Another aspect of the present invention provides a blended sensor system including means for measuring position of a payload; means for measuring velocity of the payload; and means for controlling force to the payload responsive to the position and the velocity.

FIG. 2 is a schematic diagram of an active vibration isolation system including a blended sensor system made in accordance with the present invention.
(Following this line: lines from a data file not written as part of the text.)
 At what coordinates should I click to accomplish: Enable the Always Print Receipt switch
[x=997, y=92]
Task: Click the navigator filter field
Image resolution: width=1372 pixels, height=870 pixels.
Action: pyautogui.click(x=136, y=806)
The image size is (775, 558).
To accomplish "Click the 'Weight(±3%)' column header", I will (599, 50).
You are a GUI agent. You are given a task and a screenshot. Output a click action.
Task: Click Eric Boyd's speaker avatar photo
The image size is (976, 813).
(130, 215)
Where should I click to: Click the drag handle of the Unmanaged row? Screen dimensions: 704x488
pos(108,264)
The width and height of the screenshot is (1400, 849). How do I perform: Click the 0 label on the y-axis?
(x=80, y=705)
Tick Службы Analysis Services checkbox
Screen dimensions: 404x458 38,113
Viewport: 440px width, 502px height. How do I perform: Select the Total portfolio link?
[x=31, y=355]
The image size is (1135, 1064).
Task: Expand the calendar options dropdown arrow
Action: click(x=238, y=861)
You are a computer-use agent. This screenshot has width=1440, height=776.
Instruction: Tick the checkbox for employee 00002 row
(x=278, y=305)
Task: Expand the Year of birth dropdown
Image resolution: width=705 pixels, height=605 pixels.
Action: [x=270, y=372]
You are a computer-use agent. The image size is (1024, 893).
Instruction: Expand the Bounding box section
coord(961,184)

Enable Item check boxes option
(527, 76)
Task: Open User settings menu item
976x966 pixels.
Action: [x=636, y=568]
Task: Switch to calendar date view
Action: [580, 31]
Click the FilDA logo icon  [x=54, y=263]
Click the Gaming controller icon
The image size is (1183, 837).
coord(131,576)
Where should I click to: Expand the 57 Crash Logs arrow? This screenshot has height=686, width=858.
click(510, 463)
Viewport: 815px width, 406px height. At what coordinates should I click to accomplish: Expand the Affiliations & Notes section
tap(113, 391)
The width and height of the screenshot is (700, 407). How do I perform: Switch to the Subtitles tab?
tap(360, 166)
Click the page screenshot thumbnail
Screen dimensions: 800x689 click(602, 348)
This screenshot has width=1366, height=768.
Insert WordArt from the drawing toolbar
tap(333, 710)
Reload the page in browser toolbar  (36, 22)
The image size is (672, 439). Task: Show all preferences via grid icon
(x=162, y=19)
The blended sensor system 50 includes a velocity sensor 52, a velocity gain 90, a position sensor 54, a position setpoint summing node 94, a position gain 92, and a velocity/position summing node 56. The payload mass 58 is supported above ground 86 by passive isolation 88. The velocity sensor 52 is operably connected to monitor velocity of the payload 58 and generates a velocity signal 62, which is provided to the velocity gain 90. The velocity gain 90 is responsive to the velocity signal 62 to process, i.e., amplify and/or buffer, the velocity signal 62, and generates an adjusted velocity signal 91. The position sensor 54 is operably connected to monitor position of the payload 58 and generates a position signal 64, which is provided to the position setpoint summing node 94. The position setpoint summing node 94 compares the position signal 64 to a reference position signal 72 to generate a position error signal 93. The position error signal 93 is provided to the position gain 92, which generates an adjusted position error signal 95. The position gain 92 processes, i.e., amplifies and/or buffers, the position error signal 93. The summing node 56 is responsive to the adjusted velocity signal 91 and the adjusted position error signal 95 to generate a blended signal 66.